It’s an old-fashioned almost obsolete task, but I don’t have a highly functional cell phone, nor do I want or expect one. And it’s a melancholy task, long overdue, and many people in it are now dead–notably both my parents. Then again, I didn’t have a son-in-law the last time I copied over. At the rate I’m going, I may not live long enough to do this again, and maybe I won’t care
However, it makes me feel like a human being. I’ve been examining this a lot recently. Certain things make me feel like “a person” and they all date from the culture I was raised in, a second generation Jew in New York City.
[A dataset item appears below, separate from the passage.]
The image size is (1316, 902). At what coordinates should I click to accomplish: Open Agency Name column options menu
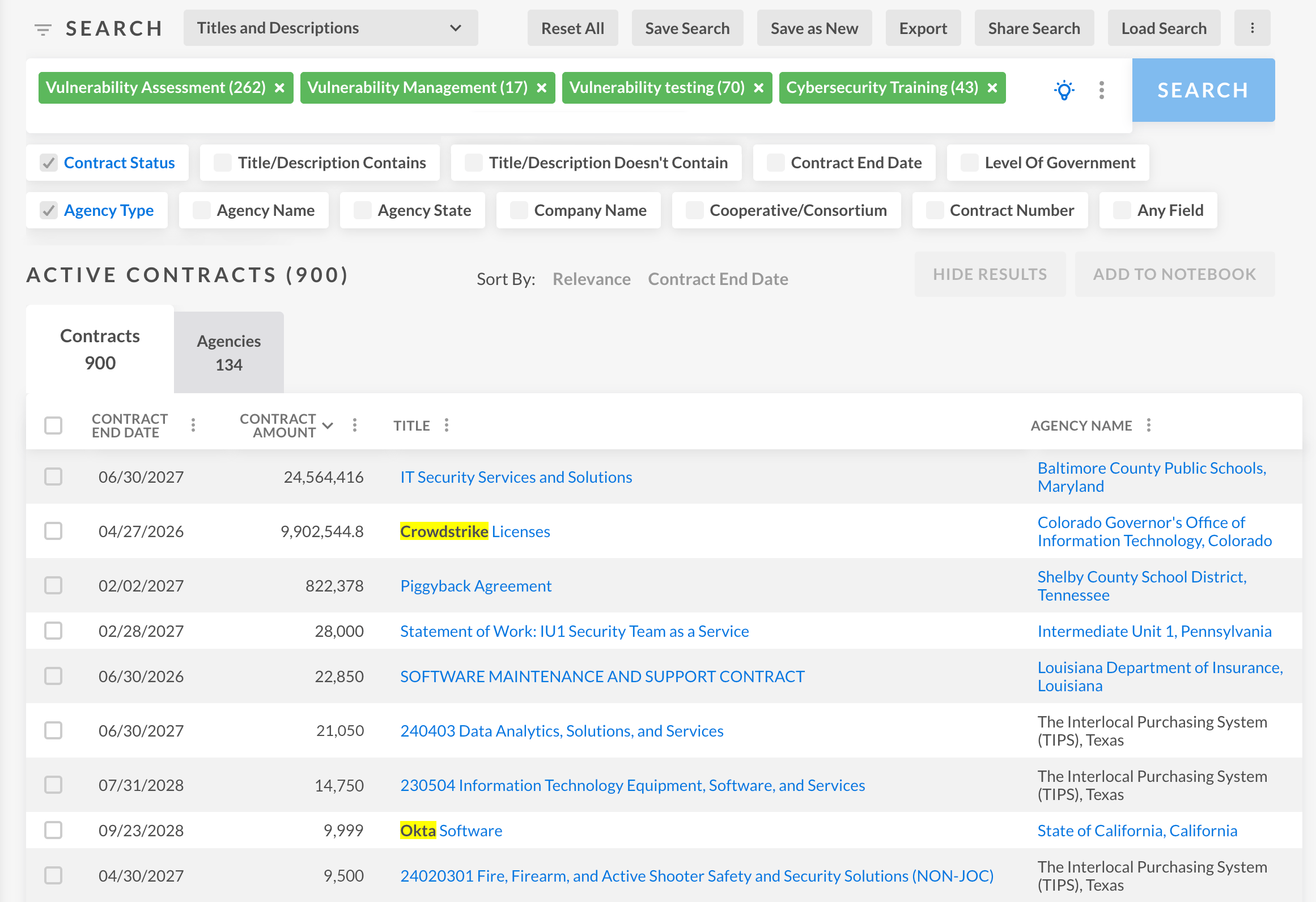click(1148, 425)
For example, the things that make me feeling human include:
1. Listening to opera
and
2. Having more than one nice winter coat
The origins of this are clear, as I was raised in the girls’ coat business and had four grandparents who loved opera.
Of course many things make me feel like a writer, a woman, a good person, even a New Mexican. But certain activities–voting in person, copying an address book–seem more primary. So I relish them when I discover them.
And you?
I did that task a year ago when my old address book was worn out and pages used up after about 15 years. Thought-provoking and emotional. But also rather comforting. WTG, Miriam.
I just bought a new address book. It’s been about 15 years. Let’s see who’s left. It may be an elegy.
Sort of its own poem!
I like to send letters to people who holiday cards come forwarded to my old address. The people I forgot to notify but that I want to hear from in the future.